January 2023 | The True Vine and The Soon Coming King

Biblical Morality-Old Testament Perspective

Biblical Morality-Old Testament Perspective

Pr. Jison Saju Joseph

When we consider biblical morality as presented in the Old Testament, first we have to remember the scenario in which the Old Testament laws were presented. The people of Israel had undergone over 400 years of brutal enslavement. Their sense of human dignity was extremely broken, and their appreciation of true righteousness was very limited. They had not only been a terribly oppressed people group, but one that was forced to exist in a gentile context that itself was exceedingly harsh, brutal, and without any genuine respect for human dignity or life. This was the world in which they lived, so when they were able to depart from Egypt there needed to be an intensive for them regarding matters of genuine holiness, dignity and order.
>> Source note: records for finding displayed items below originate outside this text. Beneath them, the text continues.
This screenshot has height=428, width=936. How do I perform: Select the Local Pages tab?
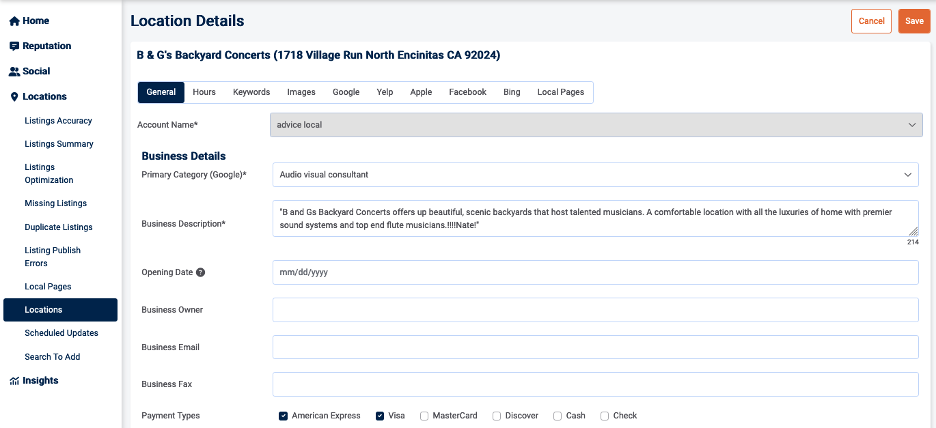[560, 92]
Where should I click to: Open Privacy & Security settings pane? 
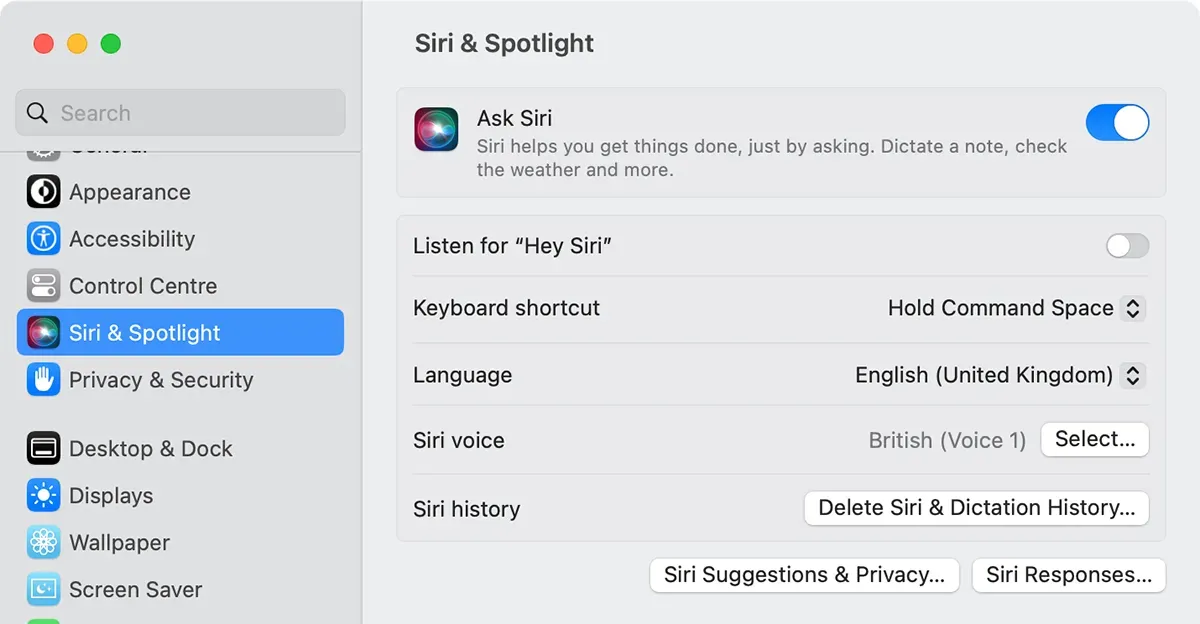coord(160,381)
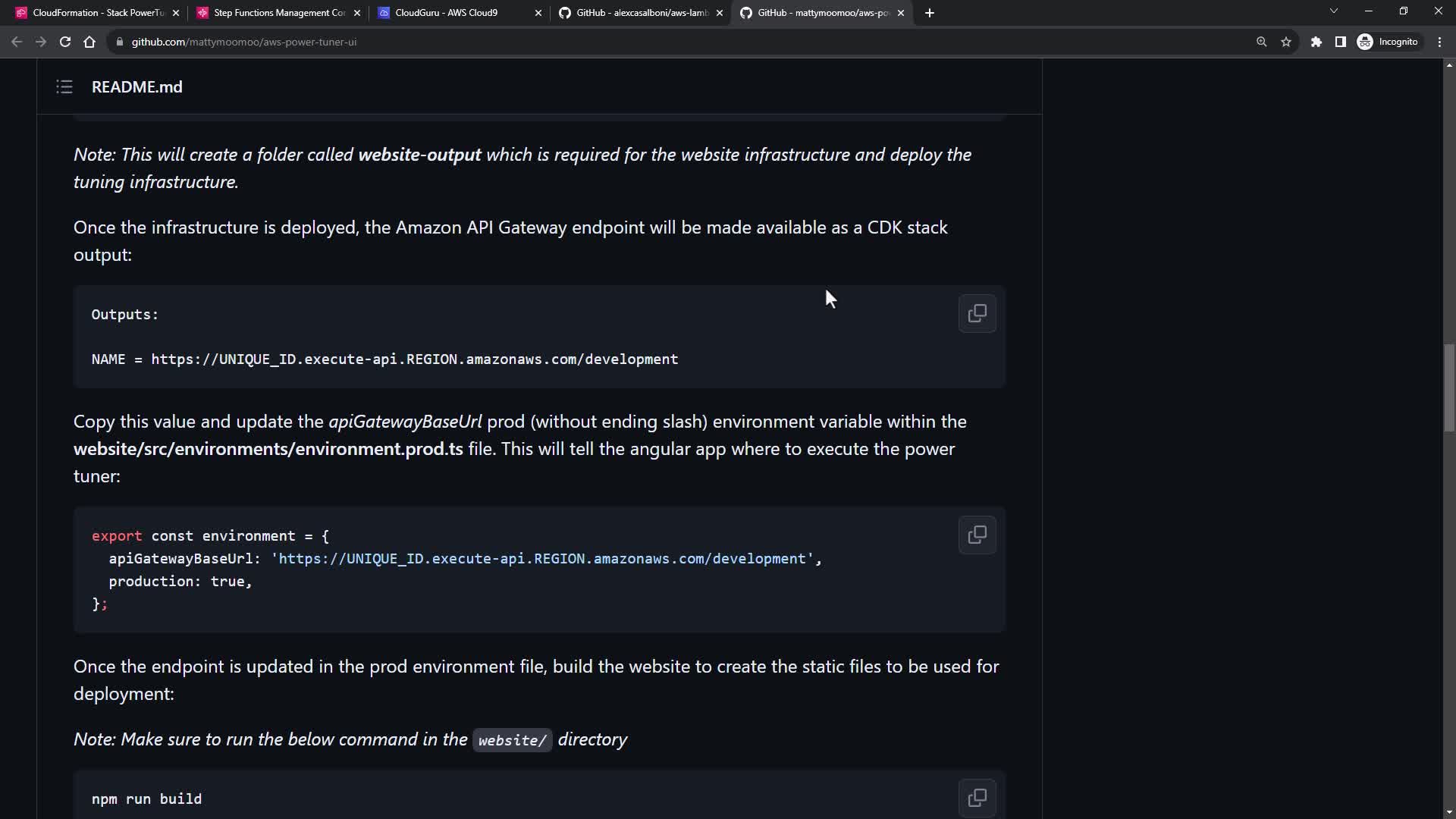Viewport: 1456px width, 819px height.
Task: Expand the tab search dropdown
Action: [1333, 11]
One of the purposes of the Old Testament Law that God gave Moses and the Israelites was to equip them to recognize (or re-recognize) the stark distinctions between God’s righteousness (good) and man’s wickedness (bad). In this way God and his goodness could penetrate the profoundly evil context of the world in which they not only lived but which they had come to believe was all there was. 

Biblical Principles 

of Morality in the 

Ten Commandments

When Moses received the Ten Commandments, he received the basic principles of God on morality. Israelites are always to worship God’s ultimate being, worship him alone, guard his reputation, and set apart time for him. Loving God is the foundation for love of neighbor. We are not to violate our neighbor’s person, property, marriage, and reputation in thought, word, or deed. The biblical morality principles take root from the love of God and the love of one’s neighbor. We can delineate many lessons on morality contained in the Ten Commandments.

1. Fidelity and Self Control: “You shall not commit adultery.” Sexual beauty comes not by repression, nor by unlimited expression, but by discipline. Marriage and family are at the core of society. If they fail, society will become poorer economically and spiritually.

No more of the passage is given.